We organised a workshop with Riju (Sumondro Chattopadhya, Project Director, Centre for Information Studies, Bangalore) on 28 November at Khoj, through which young local residents narrated their gendered experience of neighbourhood public space, visibility, mobility and autonomy.
Mental maps are visual representations of physical places that present and reveal how the mapmaker interacts with and experiences the place concerned. Exercises in creating mental maps can either begin with a existing map of road networks and common landmarks that enables the maker to quickly find locations, or can begin with a blank map where the participant is invited to start with representing the road networks as s/he remembers it. To facilitate workshop processes, we chose the former option. We used OpenStreetMap as the template; which was projected on the wall in large format so that it was easily accessible and visible for participants to decode.
The first exercise involved one participant mentioning a location within the city of Delhi, and s/he inviting two co-participants to find and identify that location on the map. This activity required a recall and re-inscription of personal and spatial geographies by participants, and a comparison of territories that might be very different, or might have unusual mutual resonances and alignments that emerged through the interaction.
The second exercise involved all participants working simultaneously marking in two colours the areas in the vicinity of their homes, schools and other prominent, popular or familiar places they visit, like hospitals and parks – terrain roughly stretching from Hauz Rani to Khirkee.
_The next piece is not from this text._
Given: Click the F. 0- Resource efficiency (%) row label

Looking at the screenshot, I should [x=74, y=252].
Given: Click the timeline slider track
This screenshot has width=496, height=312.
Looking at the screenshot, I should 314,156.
One colour indicated the places they liked, the other the places they disliked. This activity was built on an exercise that was part of an earlier workshop, when they used two colours to mark spaces in the same way and according to the same logic, but collectively rather than individually. This exercise had catalyzed particular forms of group dynamics. We observed that once a few participants had marked a site as one they liked, it quickly became a focus for other group members; some marked the place in strong agreement, others marked it in strong disagreement. Our objective was to make the participants aware of the way the mind tends to be conditioned by external opinion and peer choices.
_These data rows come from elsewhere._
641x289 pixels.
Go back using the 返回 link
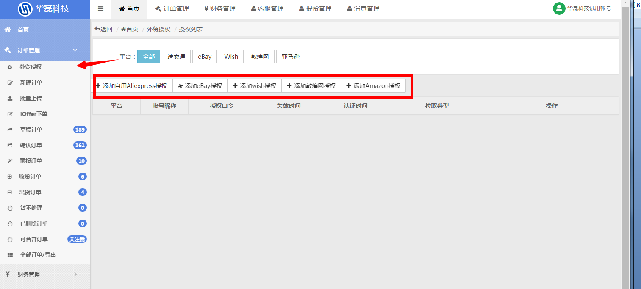[x=103, y=29]
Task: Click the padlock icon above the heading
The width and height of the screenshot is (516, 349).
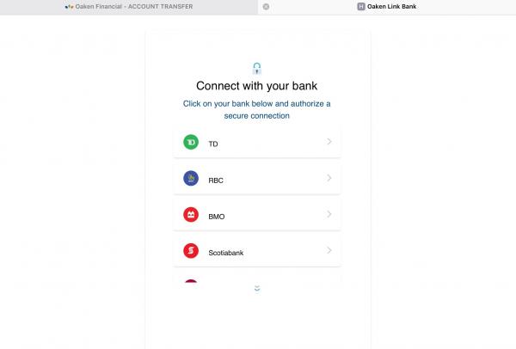Action: tap(256, 69)
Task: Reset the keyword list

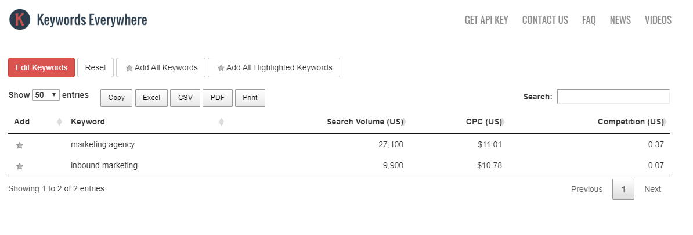Action: [x=96, y=67]
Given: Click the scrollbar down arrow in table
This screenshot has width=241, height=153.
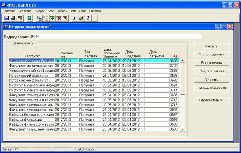Looking at the screenshot, I should point(183,129).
The third exercise divided participants into small groups of three to four individuals and sent to scout for locations where wall newspapers could be pasted so that they could be seen and read by a good number of people. The groups were also asked to compile information about local attractions at each site, which will be shaped into mini-maps in a future workshop.
The larger overall purpose of the cartography workshop was to document local input with regard to delineating the available public spaces where women may safely socialize within the lanes of Khirkee and more particularly Hauz Rani. Other than at beauty parlours, which are public sites yet a private/interior and usually gender-segregated zone, it is rarely possible for women to congregate and interact freely.